To return to the question of whether modafinil is any good, we can only say: 'maybe', leaning towards ‘no’. It’s acknowledged by a contingent of people online that the pills can be effectively used as smart drugs and may be helpful to some.
But, while there might be benefits felt after taking modafinil, there’s a wide range of problems you can encounter too, and you’re not guaranteed to have a positive effect in the first place.
It simply doesn’t seem worth taking a potentially dangerous substance when you may not feel a benefit, or may even get less done as a result of taking a drug.
So, if modafinil is a dubious option what other things could you try to enhance cognition? Aside from pharmaceuticals, what alternatives can be found on the market today that can help enhance your brain?
Other cognitive enhancers and natural nootropics
Recently in the UK, there has been a surge of other nutritional cognitive enhancers (also known as 'natural nootropics') including BrainZyme, that can produce similar effects to pharmaceuticals but with fewer risks.
These enhancers use superfoods, herbals, amino As, vitamins and minerals to bolster your brain, instead of containing pharmaceutical drugs.

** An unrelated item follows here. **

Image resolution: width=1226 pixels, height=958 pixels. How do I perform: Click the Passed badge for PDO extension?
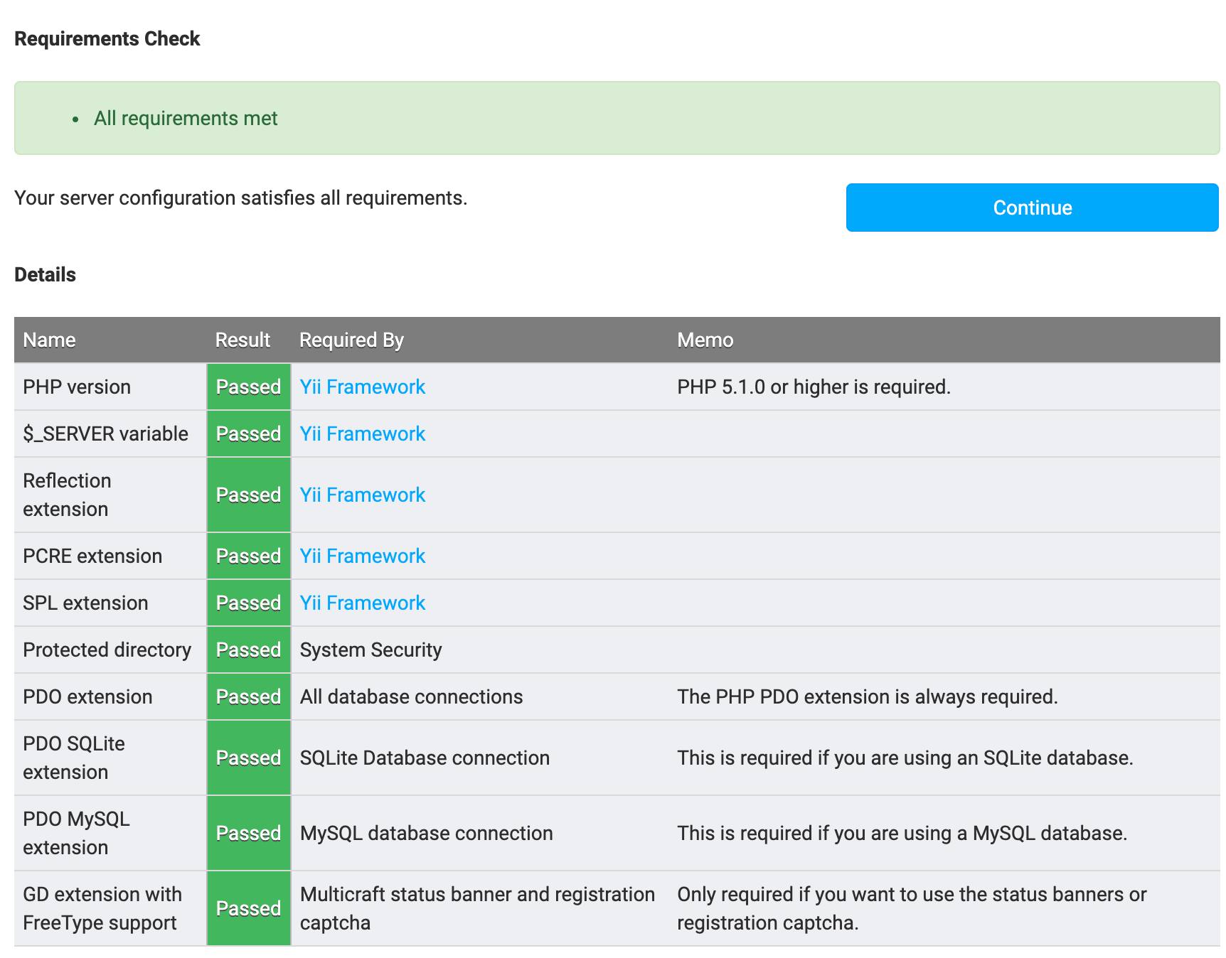(x=247, y=696)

Their impact is more subtle than a pharmaceutical 'smart drug', which is a good thing if you want to avoid a sense of restlessness or jitteriness from something like modafinil.
Furthermore, natural options are legal, better for you, and will work more synergistically to nourish your body. This means that there will be a longer-term positive benefit and less chance of a tolerance forming.
Many of them have been designed to work as alternatives to pharmaceuticals, and the best ones are fully regulated by British organisations like the MHRA, meaning that there’s a far lesser risk to your health from trying a natural nootropic.
Before trying something like modafinil, or any other cognitive enhancer, it may also be prudent to examine why you feel you need it in the first place.
Many of the problems that people try to combat with modafinil as a study drug are connected with fatigue and overwork, so it might be wise to try a change in lifestyle prior to self-medication.
Taking more personal time to de-stress, exercise and eat well are effective ways of promoting a better sleep schedule. If this isn’t an option, mindfulness and meditation can be ways of improving mental wellbeing with minimal time investment.
If your work or study schedules are really taking their toll, it might be worth speaking with your manager, professor or another appropriate figure regarding some sort of change that could be made to improve your wellbeing.
It’s generally in their interest to help you, as it will improve your productivity or ability to learn as well.
If you'd like to learn more about why BrainZyme makes a great modafinil alternative, please click here.
We hope you found this article helpful. We’ve tried to collate the opinions found online into an overall conclusion. In the end, we feel that 'smart drugs' like modafinil simply aren’t worth the risk-based upon the very changeable experiences people have had with them.
On the other hand: aside from a more subtle result, food-supplement based cognitive enhancers are generally safer than pharmaceutical smart drugs like Adderall.
Food supplement cognitive enhancers tend to be perfectly safe if consumed in moderation.
Moreover, there’s frequently a lot of research done on superfoods, herbs and amino acids, as they’ve been around for a lot longer than smart drugs, and most food-supplement based cognitive enhancers are legal in the UK. This makes them much more dependable than study drugs.